### EXERCISE DIRECTIONS
In the data from the line with "Screen dimensions: 1568x744" up to and including the line with "[x=1413, y=95]", substitute "Unfold" for "Expand" and give only those lines with everything else unchanged.

### MATERIAL TO PROCESS
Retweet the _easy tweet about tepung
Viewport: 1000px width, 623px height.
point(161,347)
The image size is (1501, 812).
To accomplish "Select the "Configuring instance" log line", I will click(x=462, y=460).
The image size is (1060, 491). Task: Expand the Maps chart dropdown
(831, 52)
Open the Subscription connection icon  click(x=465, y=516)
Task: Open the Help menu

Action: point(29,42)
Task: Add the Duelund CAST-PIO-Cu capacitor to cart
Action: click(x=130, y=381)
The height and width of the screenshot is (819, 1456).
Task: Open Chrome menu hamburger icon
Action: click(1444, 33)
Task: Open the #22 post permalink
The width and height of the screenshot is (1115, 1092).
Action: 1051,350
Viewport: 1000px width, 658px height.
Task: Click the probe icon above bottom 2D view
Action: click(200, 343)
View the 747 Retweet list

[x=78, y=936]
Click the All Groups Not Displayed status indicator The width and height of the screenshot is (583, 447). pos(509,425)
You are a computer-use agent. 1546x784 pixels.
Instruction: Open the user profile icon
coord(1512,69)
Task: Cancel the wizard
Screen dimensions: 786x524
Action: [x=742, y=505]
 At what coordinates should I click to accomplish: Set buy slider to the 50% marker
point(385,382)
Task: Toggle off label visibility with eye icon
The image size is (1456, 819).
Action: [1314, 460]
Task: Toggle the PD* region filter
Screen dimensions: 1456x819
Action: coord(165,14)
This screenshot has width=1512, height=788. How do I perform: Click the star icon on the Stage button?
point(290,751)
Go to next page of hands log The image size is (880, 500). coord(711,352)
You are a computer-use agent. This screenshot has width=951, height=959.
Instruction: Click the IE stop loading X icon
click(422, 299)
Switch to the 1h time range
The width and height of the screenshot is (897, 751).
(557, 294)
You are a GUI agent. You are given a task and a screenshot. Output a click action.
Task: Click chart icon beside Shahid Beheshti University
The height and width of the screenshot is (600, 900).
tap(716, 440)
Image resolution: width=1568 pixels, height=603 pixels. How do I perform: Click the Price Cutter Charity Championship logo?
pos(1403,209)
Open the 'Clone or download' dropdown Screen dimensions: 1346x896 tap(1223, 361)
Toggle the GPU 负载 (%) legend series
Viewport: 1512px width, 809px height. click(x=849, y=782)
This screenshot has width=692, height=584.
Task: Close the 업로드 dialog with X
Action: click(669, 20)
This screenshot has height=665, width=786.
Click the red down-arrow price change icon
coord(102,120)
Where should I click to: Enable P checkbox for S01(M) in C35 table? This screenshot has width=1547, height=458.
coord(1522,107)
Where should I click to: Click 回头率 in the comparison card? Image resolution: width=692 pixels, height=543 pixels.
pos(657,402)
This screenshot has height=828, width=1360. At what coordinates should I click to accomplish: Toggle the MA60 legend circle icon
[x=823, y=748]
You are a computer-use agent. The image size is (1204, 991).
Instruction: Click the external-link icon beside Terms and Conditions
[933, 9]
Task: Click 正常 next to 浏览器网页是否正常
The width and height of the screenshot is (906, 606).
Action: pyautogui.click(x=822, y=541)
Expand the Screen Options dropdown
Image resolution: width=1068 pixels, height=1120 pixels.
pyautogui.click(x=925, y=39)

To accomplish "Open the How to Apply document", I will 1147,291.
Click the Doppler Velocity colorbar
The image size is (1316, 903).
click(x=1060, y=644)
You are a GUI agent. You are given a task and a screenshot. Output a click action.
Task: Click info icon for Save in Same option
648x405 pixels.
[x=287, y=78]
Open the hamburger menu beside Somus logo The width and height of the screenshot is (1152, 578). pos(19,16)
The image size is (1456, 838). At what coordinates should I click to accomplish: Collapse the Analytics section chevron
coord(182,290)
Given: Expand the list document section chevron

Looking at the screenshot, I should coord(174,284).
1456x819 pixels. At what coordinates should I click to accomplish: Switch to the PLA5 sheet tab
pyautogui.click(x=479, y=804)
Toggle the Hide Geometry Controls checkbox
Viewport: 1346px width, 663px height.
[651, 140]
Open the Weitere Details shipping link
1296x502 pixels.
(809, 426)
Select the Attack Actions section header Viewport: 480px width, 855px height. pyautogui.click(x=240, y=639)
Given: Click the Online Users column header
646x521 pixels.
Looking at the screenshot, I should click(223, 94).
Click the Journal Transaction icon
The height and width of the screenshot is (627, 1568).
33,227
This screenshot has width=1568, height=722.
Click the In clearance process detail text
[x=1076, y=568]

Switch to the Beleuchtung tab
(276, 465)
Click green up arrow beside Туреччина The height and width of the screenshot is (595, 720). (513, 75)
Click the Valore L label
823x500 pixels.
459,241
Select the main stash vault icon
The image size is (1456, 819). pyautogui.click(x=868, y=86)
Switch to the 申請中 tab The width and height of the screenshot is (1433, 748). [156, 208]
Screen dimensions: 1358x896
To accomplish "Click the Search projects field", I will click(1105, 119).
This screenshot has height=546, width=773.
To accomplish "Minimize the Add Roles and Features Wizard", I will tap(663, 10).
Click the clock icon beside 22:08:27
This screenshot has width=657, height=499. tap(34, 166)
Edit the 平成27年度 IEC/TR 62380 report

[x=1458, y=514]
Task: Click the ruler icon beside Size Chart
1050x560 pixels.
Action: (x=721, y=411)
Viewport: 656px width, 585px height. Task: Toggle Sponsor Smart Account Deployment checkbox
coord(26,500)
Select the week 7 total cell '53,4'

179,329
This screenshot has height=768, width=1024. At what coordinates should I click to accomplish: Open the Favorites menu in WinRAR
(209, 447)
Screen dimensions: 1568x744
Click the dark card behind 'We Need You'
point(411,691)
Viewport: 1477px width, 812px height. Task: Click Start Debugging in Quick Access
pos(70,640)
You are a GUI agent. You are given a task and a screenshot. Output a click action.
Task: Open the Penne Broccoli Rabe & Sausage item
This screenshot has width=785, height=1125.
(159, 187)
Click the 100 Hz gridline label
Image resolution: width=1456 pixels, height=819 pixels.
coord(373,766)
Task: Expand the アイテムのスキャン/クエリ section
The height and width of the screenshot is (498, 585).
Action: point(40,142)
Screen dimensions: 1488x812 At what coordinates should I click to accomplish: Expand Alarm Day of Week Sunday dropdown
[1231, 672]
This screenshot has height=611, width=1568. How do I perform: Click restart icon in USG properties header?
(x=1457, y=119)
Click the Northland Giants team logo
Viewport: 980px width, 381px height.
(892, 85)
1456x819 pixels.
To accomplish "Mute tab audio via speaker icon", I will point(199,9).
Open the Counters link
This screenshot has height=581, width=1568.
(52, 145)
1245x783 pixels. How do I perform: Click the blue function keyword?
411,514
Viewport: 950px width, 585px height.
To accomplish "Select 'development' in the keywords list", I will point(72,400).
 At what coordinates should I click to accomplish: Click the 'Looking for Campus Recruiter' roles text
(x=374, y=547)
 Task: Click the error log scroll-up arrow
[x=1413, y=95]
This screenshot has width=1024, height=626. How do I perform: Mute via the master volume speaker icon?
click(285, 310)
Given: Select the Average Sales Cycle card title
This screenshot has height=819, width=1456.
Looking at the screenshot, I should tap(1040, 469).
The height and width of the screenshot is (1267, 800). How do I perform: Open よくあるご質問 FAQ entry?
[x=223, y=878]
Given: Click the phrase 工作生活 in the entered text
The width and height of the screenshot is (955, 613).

### THE SOLUTION
Screen dimensions: 1568x744
Click the dark card behind 'We Need You'
point(411,691)
Viewport: 1477px width, 812px height. Task: Click Start Debugging in Quick Access
pos(70,640)
You are a GUI agent. You are given a task and a screenshot. Output a click action.
Task: Open the Penne Broccoli Rabe & Sausage item
This screenshot has width=785, height=1125.
(159, 187)
Click the 100 Hz gridline label
Image resolution: width=1456 pixels, height=819 pixels.
coord(373,766)
Task: Unfold the アイテムのスキャン/クエリ section
The height and width of the screenshot is (498, 585).
Action: point(40,142)
Screen dimensions: 1488x812 At what coordinates should I click to accomplish: Unfold Alarm Day of Week Sunday dropdown
[1231, 672]
This screenshot has height=611, width=1568. How do I perform: Click restart icon in USG properties header?
(x=1457, y=119)
Click the Northland Giants team logo
Viewport: 980px width, 381px height.
(892, 85)
1456x819 pixels.
To accomplish "Mute tab audio via speaker icon", I will point(199,9).
Open the Counters link
This screenshot has height=581, width=1568.
(52, 145)
1245x783 pixels. How do I perform: Click the blue function keyword?
411,514
Viewport: 950px width, 585px height.
To accomplish "Select 'development' in the keywords list", I will point(72,400).
 At what coordinates should I click to accomplish: Click the 'Looking for Campus Recruiter' roles text
(x=374, y=547)
 Task: Click the error log scroll-up arrow
[x=1413, y=95]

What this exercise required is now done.